Na audiência de instrução e julgamento do processo, o magistrado não interveio quando o advogado do acusado de estupro afirmou que a jovem, possível vítima, tinha como “ganha pão” a “desgraça dos outros”, nem quando foram mostradas fotos sensuais da garota, sem qualquer relação com o fato apurado, para questionar a acusação. As informações foram divulgadas pelo jornal O Estado de S.Paulo.

O pedido de investigação contra o juiz partiu do conselheiro do CNJ Henrique Ávila e é direcionado à corregedoria do órgão. Ávila quer que sejam averiguadas responsabilidades do magistrado na condução da audiência por meio da abertura de uma reclamação disciplinar. A proposta deve ser apreciada pelo plenário do Conselho.

“É chocante. Precisamos avaliar aprofundadamente para apurar responsabilidades”, disse Ávila ao Estadão. No pedido, o conselheiro descreve o que considera ter sido “uma sessão de tortura psicológica no curso de uma solenidade processual”.

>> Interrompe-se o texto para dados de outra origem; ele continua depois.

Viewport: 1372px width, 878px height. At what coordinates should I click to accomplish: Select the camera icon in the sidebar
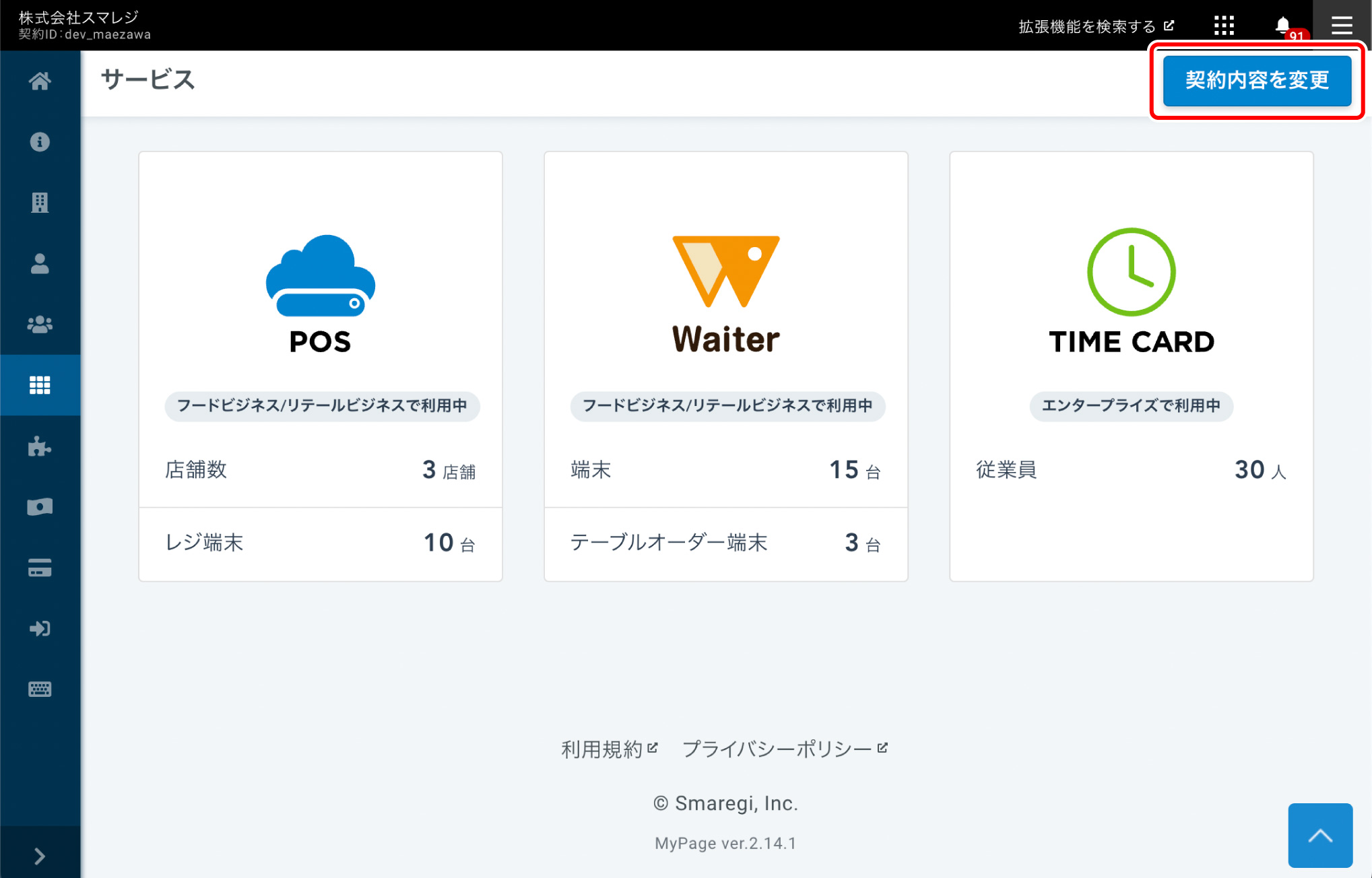[40, 506]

O processo é de 2018. O estupro, conforme relato da vítima, Mariana Ferrer, ocorreu em 15 de dezembro daquele ano em uma badalada festa em Jurerê Internacional, Florianópolis. O empresário André de Camargo Aranha era o acusado. Na primeira instância, a Justiça o inocentou. O caso voltou à tona nesta terça-feira após o site The Intercept Brasil trazer imagens inéditas da audiência de julgamento.

Na gravação, o advogado de Aranha, Cláudio Gastão da Rosa Filho, dispara uma série de acusações contra Mariana, que vai às lágrimas e implora ao juiz que preside a audiência: “Excelentíssimo, eu estou implorando por respeito, nem os acusados são tratados do jeito que estou sendo tratada. Pelo amor de Deus, gente. O que é isso?” As imagens da audiência provocaram reações no meio jurídico.

O ministro do Supremo Tribunal Federal Gilmar Mendes afirmou que as cenas “são estarrecedoras”. “O sistema de Justiça deve ser instrumento de acolhimento, jamais de tortura e humilhação. Os órgãos de correição devem apurar a responsabilidade dos agentes envolvidos, inclusive daqueles que se omitiram”, escreveu, em redes sociais, nesta terça.

O ministro do Tribunal de Contas da União (TCU) Bruno Dantas também repudiou a maneira como Rudson Marcos conduziu a audiência de julgamento. “Especialistas em Direito Penal certamente falarão com propriedade sobre a tese do estupro culposo, que confesso desconhecer. O vídeo é aviltante e dá impressão de que não havia juiz presidindo a audiência ou Promotor fiscalizando a lei. Havia?”, escreveu ele.